Muchos piensan que los desterrados venezolanos son gente más bien acomodada y que los estratos de menores recursos no emigran. Pero también podría decirse que de Venezuela no se va el que quiere, sino el que puede. Cada día emigran más venezolanos, de cualquier condición, a algún lugar donde tenga un familiar o un amigo, prácticamente con lo puesto. El destierro cruza las barreras de las clases sociales y sólo puja por conseguir un pasaporte, cuando hay material para hacerlo y unos dólares para turistas a precio preferencial, que el Gobierno controla desde hace doce años. Escasean los pasajes de avión, pues a las líneas aéreas, el organismo controlador de las divisas, CADIVI, les adeuda 4.000 millones de dólares. Se han reducido los vuelos o sencillamente suspendido las operaciones en el país, como es el caso de American Airlines, Air Canada, Alitalia, Lufthansa y otras. La demanda triplica la oferta. Los aviones salen llenos y vuelven vacios.

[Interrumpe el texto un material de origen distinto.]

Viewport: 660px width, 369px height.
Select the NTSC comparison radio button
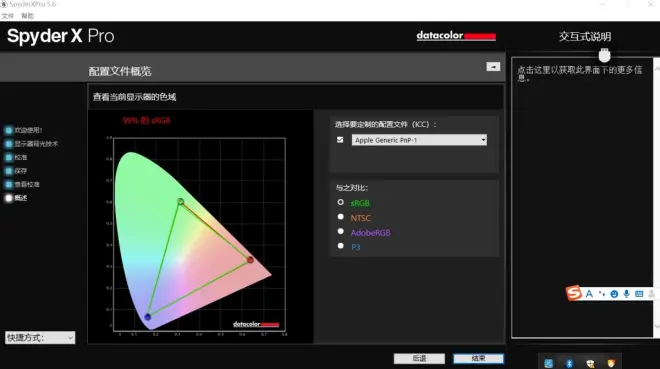341,217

Pero hay otro tipo de desterrado, el que vive en su propio país. Los desterrados que viven en Venezuela son aquellos que no reconocen la tierra en que nacieron, los que ven con horror que en 15 años se la cambiaron por otra, que ya no es la suya. Un país en el que podía encontrarse de todo, está azotado por la escasez desde la comida y los medicamentos, hasta los autos. Horas de colas para comprar lo que antes se obtenía en minutos. Un país petrolero, que hoy no tiene asfalto, ni cemento, para mantener sus calles rotas. Un país que teniendo una de las mayores reservas hídricas del planeta y en el que más del 60% de la energía se genera en las hidroeléctricas, sufre continuos “cortes” de agua y electricidad. Un país donde la cotidianidad se ha convertido en una sucesiva cadena de malos ratos y en el que se puede morir en plena calle, con la mayor impunidad, porque no hay ley que resuelva el 96% de los 25.000 asesinatos anuales. Venezuela ha devenido en un país invivible.
Pero lo peor es el odio. Personas que no se conocen, se miran con desprecio y resentimiento en las calles si se sospechan de bandos contrarios. Gente que se amaba, ahora se rechaza, porque piensan distinto. Se han roto matrimonios, familias, amistades. Se ha construido una Venezuela partida en dos y ambas partes se detestan.
Desterrado el que se ha ido, desterrado el que se ha quedado. Sólo los autores de este desastre viven en su propia tierra.